What is being asked | A precise repetition of every line below is the required answer.
### Provided information ###
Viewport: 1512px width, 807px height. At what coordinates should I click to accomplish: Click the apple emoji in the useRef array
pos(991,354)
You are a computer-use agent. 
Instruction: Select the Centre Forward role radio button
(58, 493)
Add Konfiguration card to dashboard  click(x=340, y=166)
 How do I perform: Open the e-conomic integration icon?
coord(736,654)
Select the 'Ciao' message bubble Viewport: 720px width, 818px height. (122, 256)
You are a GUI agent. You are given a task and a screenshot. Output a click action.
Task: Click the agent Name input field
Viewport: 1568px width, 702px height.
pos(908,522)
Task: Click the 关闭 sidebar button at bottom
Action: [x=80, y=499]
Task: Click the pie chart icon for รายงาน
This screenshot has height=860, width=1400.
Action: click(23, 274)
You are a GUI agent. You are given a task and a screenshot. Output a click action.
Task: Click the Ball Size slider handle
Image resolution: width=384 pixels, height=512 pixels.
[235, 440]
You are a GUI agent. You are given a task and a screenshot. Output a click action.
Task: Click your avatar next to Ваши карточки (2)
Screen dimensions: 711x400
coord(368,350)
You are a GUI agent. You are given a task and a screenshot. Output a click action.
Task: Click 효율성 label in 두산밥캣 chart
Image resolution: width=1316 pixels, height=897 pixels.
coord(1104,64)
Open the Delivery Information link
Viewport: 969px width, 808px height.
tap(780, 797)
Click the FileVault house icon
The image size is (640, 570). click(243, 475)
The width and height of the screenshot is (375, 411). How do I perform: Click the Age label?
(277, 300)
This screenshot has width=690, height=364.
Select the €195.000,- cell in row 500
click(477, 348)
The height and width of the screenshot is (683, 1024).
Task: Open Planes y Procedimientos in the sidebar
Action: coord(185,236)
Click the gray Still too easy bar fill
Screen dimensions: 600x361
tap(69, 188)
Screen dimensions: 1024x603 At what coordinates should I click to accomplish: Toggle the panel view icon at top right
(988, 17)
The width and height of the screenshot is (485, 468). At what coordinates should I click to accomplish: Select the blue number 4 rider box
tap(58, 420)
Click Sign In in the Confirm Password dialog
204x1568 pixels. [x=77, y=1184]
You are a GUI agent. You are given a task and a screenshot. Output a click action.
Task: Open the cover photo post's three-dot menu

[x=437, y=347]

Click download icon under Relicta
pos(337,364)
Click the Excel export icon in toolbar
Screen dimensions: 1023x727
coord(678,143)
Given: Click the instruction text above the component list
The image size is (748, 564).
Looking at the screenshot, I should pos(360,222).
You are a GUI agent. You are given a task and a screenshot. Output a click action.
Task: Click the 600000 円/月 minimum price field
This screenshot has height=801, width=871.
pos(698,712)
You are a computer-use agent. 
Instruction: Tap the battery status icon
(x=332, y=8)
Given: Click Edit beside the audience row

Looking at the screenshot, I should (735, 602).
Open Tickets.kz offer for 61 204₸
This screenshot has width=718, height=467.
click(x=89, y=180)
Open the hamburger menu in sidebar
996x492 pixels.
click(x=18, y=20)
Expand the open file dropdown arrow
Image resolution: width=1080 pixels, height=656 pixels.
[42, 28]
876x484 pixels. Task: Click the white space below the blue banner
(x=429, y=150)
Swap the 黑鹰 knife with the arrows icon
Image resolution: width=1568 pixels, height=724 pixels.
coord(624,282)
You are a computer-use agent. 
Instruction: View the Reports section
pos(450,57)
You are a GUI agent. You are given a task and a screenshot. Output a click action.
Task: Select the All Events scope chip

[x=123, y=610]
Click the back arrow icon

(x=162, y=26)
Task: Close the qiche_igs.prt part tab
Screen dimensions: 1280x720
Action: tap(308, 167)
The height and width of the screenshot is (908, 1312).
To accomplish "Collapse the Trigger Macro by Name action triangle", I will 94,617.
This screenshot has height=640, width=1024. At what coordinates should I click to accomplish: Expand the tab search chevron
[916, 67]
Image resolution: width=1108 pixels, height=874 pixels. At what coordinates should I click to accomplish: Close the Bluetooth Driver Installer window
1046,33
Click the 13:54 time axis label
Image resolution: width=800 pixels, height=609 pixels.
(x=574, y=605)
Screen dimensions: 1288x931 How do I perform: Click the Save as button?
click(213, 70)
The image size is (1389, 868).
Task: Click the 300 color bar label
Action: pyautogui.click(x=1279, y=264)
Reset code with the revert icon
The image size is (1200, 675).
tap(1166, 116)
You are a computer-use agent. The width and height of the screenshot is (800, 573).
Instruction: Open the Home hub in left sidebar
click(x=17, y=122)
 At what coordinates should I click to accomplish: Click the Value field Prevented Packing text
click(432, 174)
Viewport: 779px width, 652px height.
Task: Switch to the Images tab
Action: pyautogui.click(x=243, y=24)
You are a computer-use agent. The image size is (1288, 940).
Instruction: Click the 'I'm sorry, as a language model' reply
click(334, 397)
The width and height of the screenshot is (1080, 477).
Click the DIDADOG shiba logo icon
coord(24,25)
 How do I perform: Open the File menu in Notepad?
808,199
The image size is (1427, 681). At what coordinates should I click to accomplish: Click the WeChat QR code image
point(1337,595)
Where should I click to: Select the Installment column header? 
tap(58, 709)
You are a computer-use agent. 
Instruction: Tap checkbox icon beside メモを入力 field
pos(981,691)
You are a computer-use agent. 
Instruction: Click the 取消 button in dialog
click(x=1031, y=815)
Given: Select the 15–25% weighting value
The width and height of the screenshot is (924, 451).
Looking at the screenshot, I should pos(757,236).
###
Response |
Viewport: 1512px width, 807px height. At what coordinates should I click to accomplish: Click the apple emoji in the useRef array
pos(991,354)
You are a computer-use agent. 
Instruction: Select the Centre Forward role radio button
(58, 493)
Add Konfiguration card to dashboard  click(x=340, y=166)
 How do I perform: Open the e-conomic integration icon?
coord(736,654)
Select the 'Ciao' message bubble Viewport: 720px width, 818px height. (122, 256)
You are a GUI agent. You are given a task and a screenshot. Output a click action.
Task: Click the agent Name input field
Viewport: 1568px width, 702px height.
pos(908,522)
Task: Click the 关闭 sidebar button at bottom
Action: [x=80, y=499]
Task: Click the pie chart icon for รายงาน
This screenshot has height=860, width=1400.
Action: click(23, 274)
You are a GUI agent. You are given a task and a screenshot. Output a click action.
Task: Click the Ball Size slider handle
Image resolution: width=384 pixels, height=512 pixels.
[235, 440]
You are a GUI agent. You are given a task and a screenshot. Output a click action.
Task: Click your avatar next to Ваши карточки (2)
Screen dimensions: 711x400
coord(368,350)
You are a GUI agent. You are given a task and a screenshot. Output a click action.
Task: Click 효율성 label in 두산밥캣 chart
Image resolution: width=1316 pixels, height=897 pixels.
coord(1104,64)
Open the Delivery Information link
Viewport: 969px width, 808px height.
tap(780, 797)
Click the FileVault house icon
The image size is (640, 570). click(243, 475)
The width and height of the screenshot is (375, 411). How do I perform: Click the Age label?
(277, 300)
This screenshot has width=690, height=364.
Select the €195.000,- cell in row 500
click(477, 348)
The height and width of the screenshot is (683, 1024).
Task: Open Planes y Procedimientos in the sidebar
Action: coord(185,236)
Click the gray Still too easy bar fill
Screen dimensions: 600x361
tap(69, 188)
Screen dimensions: 1024x603 At what coordinates should I click to accomplish: Toggle the panel view icon at top right
(988, 17)
The width and height of the screenshot is (485, 468). At what coordinates should I click to accomplish: Select the blue number 4 rider box
tap(58, 420)
Click Sign In in the Confirm Password dialog
204x1568 pixels. [x=77, y=1184]
You are a GUI agent. You are given a task and a screenshot. Output a click action.
Task: Open the cover photo post's three-dot menu

[x=437, y=347]

Click download icon under Relicta
pos(337,364)
Click the Excel export icon in toolbar
Screen dimensions: 1023x727
coord(678,143)
Given: Click the instruction text above the component list
The image size is (748, 564).
Looking at the screenshot, I should pos(360,222).
You are a GUI agent. You are given a task and a screenshot. Output a click action.
Task: Click the 600000 円/月 minimum price field
This screenshot has height=801, width=871.
pos(698,712)
You are a computer-use agent. 
Instruction: Tap the battery status icon
(x=332, y=8)
Given: Click Edit beside the audience row

Looking at the screenshot, I should (735, 602).
Open Tickets.kz offer for 61 204₸
This screenshot has width=718, height=467.
click(x=89, y=180)
Open the hamburger menu in sidebar
996x492 pixels.
click(x=18, y=20)
Expand the open file dropdown arrow
Image resolution: width=1080 pixels, height=656 pixels.
[42, 28]
876x484 pixels. Task: Click the white space below the blue banner
(x=429, y=150)
Swap the 黑鹰 knife with the arrows icon
Image resolution: width=1568 pixels, height=724 pixels.
coord(624,282)
You are a computer-use agent. 
Instruction: View the Reports section
pos(450,57)
You are a GUI agent. You are given a task and a screenshot. Output a click action.
Task: Select the All Events scope chip

[x=123, y=610]
Click the back arrow icon

(x=162, y=26)
Task: Close the qiche_igs.prt part tab
Screen dimensions: 1280x720
Action: tap(308, 167)
The height and width of the screenshot is (908, 1312).
To accomplish "Collapse the Trigger Macro by Name action triangle", I will 94,617.
This screenshot has height=640, width=1024. At what coordinates should I click to accomplish: Expand the tab search chevron
[916, 67]
Image resolution: width=1108 pixels, height=874 pixels. At what coordinates should I click to accomplish: Close the Bluetooth Driver Installer window
1046,33
Click the 13:54 time axis label
Image resolution: width=800 pixels, height=609 pixels.
(x=574, y=605)
Screen dimensions: 1288x931 How do I perform: Click the Save as button?
click(213, 70)
The image size is (1389, 868).
Task: Click the 300 color bar label
Action: pyautogui.click(x=1279, y=264)
Reset code with the revert icon
The image size is (1200, 675).
tap(1166, 116)
You are a computer-use agent. The width and height of the screenshot is (800, 573).
Instruction: Open the Home hub in left sidebar
click(x=17, y=122)
 At what coordinates should I click to accomplish: Click the Value field Prevented Packing text
click(432, 174)
Viewport: 779px width, 652px height.
Task: Switch to the Images tab
Action: pyautogui.click(x=243, y=24)
You are a computer-use agent. The image size is (1288, 940).
Instruction: Click the 'I'm sorry, as a language model' reply
click(334, 397)
The width and height of the screenshot is (1080, 477).
Click the DIDADOG shiba logo icon
coord(24,25)
 How do I perform: Open the File menu in Notepad?
808,199
The image size is (1427, 681). At what coordinates should I click to accomplish: Click the WeChat QR code image
point(1337,595)
Where should I click to: Select the Installment column header? 
tap(58, 709)
You are a computer-use agent. 
Instruction: Tap checkbox icon beside メモを入力 field
pos(981,691)
You are a computer-use agent. 
Instruction: Click the 取消 button in dialog
click(x=1031, y=815)
Given: Select the 15–25% weighting value
The width and height of the screenshot is (924, 451).
Looking at the screenshot, I should pos(757,236).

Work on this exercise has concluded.